SALT LAKE CITY — Family and friends wiped tears from their eyes as they approached their seats near a gravesite Friday, while medical students respectfully gathered around the awning.
The students, instructors and family members were honoring those who donated their bodies as gifts to the University of Utah School of Medicine.
"Thank you to those who donated their bodies to science, to provide us with medical education that cannot be replaced by a textbook, or by a video on YouTube," said medical student Ryan Watkins, who just finished his first year of medical school.
Watkins described how the gifts in the anatomy lab both reinforced content in lectures and gave him invaluable medical knowledge to carry into his career.

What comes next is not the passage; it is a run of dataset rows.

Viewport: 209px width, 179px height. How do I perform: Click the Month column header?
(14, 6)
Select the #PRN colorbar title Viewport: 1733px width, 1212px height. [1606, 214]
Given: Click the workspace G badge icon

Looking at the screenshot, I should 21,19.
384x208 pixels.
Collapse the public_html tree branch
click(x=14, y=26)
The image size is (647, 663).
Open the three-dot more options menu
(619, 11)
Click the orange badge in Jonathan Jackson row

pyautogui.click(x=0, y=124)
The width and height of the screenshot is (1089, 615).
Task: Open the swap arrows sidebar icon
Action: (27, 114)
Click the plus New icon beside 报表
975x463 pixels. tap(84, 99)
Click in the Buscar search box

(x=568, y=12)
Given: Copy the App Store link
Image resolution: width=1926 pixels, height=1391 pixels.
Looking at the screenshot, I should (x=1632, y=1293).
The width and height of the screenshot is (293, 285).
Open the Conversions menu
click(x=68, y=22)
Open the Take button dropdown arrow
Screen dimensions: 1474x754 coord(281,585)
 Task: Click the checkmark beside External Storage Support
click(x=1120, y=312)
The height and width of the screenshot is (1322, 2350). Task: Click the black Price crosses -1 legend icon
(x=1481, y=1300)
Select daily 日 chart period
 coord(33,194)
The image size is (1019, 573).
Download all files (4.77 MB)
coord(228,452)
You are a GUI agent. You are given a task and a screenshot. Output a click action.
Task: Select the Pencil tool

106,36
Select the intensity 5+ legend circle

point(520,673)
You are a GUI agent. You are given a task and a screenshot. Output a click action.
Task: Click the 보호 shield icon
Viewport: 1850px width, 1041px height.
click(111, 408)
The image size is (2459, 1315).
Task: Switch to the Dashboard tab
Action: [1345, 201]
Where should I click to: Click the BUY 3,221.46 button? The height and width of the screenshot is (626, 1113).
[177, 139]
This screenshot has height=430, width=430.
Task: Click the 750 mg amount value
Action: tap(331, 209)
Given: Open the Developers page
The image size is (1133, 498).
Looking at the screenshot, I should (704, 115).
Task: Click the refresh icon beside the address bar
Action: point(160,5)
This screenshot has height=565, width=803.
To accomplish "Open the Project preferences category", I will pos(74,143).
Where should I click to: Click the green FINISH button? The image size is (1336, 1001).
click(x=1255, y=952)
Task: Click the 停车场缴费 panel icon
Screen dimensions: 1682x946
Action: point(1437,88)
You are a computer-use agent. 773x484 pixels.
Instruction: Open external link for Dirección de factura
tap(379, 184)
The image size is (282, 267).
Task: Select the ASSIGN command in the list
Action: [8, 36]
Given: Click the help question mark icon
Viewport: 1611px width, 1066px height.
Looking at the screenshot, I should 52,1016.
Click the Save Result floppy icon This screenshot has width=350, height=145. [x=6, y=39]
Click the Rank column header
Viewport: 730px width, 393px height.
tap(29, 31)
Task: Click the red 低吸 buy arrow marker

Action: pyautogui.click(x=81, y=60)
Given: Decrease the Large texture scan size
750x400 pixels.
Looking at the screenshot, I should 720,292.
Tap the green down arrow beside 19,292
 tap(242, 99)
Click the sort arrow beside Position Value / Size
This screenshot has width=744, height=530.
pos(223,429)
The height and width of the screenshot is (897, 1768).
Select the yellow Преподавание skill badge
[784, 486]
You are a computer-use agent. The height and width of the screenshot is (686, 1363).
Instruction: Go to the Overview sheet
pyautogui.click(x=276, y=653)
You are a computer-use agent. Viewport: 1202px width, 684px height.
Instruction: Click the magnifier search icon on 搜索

But more important, the bodies gave him a greater appreciation for humanity.
"They taught us that behind every disease, behind every cog and wheel of the human body, there is a person," he said.
Those who have not been affected by a person choosing to donate his body to science are unable to understand the intimate relationship a group of students form with their gift, the vice dean of the medical school said.
"I remember my first patient," said Dr. Wayne Samuelson. "We all were shaped and influenced by this woman who gave us her all for our education."
Although students are appreciative of these donated gifts for decades to come, many times for family members, fulfilling the wish of donating a deceased loved one's body is unimaginably difficult.
"The first time she told me she wanted to be a cadaver, I said, 'Nana you're crazy,'" recalled Eljin Potter during the memorial.
Potter's grandmother donated her body in the hopes that others would not have to undergo the ailments she faced in her life with cancer, even if that meant only helping one other person.
The altruism exhibited by Potter's family member is part of a greater cycle of compassion and respect within the medical field.
"The students entering medicine do so with the altruistic goal of healing infirmities, improving the qualities of our lives and extending our lives," remarked Kerry Don Peterson, director of U.'s body donor program. "They are wonderful, warm, and compassionate people who believe in public service and appreciate and respect your loved ones' gifts."
These types of gifts are essential to the medical school. Without them, it is impossible for students to receive the hands-on experience required for success in the medical profession.
Additionally, the use for these gifts transcends student use by allowing doctors in the field to learn about new areas of medicine.
"These kind of labs bring cutting-edge techniques into Utah, things that have been developed in other areas of the country," said Perry.
The program keeps cadavers for two months to two years, then cremates the bodies at no cost to family members. Subsequent to cremation, families may choose to keep the ashes, or have them added to the university's plot. Names of those who have donated their bodies for science will also have their name placed on the Celebration of Life Monument on campus.